Today’s 2-year T-note issue was trading at 0.195% in when-issued trading late yesterday afternoon. The 12-auction averages for the 2-year are: 2.60 bid cover ratio, $159 million in non-competitive bids, 3.2 bp tail to the median yield, 32.7 bp tail to the low yield, 40% taken at the high yield. The 2-year T-note is the second least popular security among foreign investors and central banks behind the 3-year T-note. Indirect bidders, a proxy for foreign buyers, have taken an average of only 50.4% of the last twelve 2-year T-note auctions, which is well below the median of 61.5% for all recent Treasury coupon auctions.
U.S. Markit manufacturing PMIs expected to show continued recovery — The consensus is for today’s June Markit U.S. manufacturing PMI to show a sharp +11.0 point increase to 50.8 and the services PMI to show a +10.5 point jump to 48.0. Business confidence is generally improving as the lockdowns end, although confidence at a micro level depends on whether a business operates in one of the highly troubled sectors of the economy, such as travel, restaurants, or entertainment.

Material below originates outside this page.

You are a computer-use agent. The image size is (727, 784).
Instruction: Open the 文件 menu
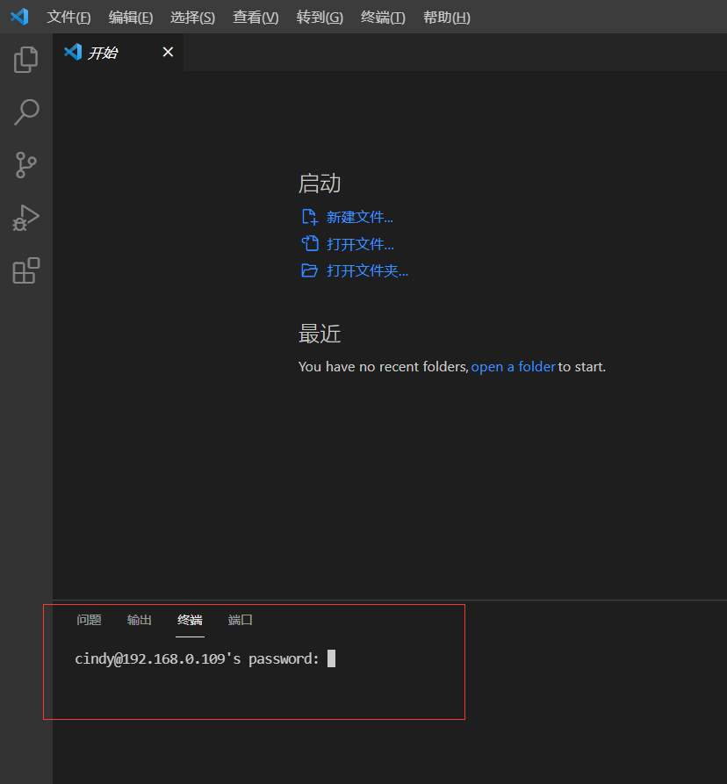pos(68,17)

The expected increase in the manufacturing PMI above 50.0 would be a welcome development but needs to be taken with a grain of salt since sentiment has only improved relative to the horrendous levels seen during the lockdowns. The U.S. manufacturing sector is a long way from a full recovery as seen by the fact that U.S. manufacturing production in May plunged by -16.5% y/y.

Eurozone manufacturing PMI expected to increase for second month — The consensus is for today’s June Markit Eurozone manufacturing PMI to show a +5.1 point rise to 44.5, adding to May’s +6.0 point rise to 39.4. The Eurozone manufacturing PMI rebounded higher by +6.0 points from April’s record low of 33.4 (data since 2001).

U.S. new home sales expected to show a second month of recovery — The consensus is for today’s May new home sales report to show an increase of +2.7% to 640,000, adding to April’s +0.6% increase to 623,000. New home sales plunged by a total of -21.1% in Feb-March, but then rebounded slightly by +0.6% in April and is now expected to increase of +2.7% in May. New home sales are showing some surprising strength, apparently because people are out buying new homes to get more space for working at home or to escape from multi-family dwellings during the pandemic.
The surge in home-buying interest is seen by the fact that the MBA mortgage purchase sub-index has surged by +77% in the past nine weeks and has hit a new 11-1/2 year high. The low mortgage rate is also sparking home purchases by people who still have a job. The 30-year mortgage rate last week fell to a record low of 3.13% (data since 1971).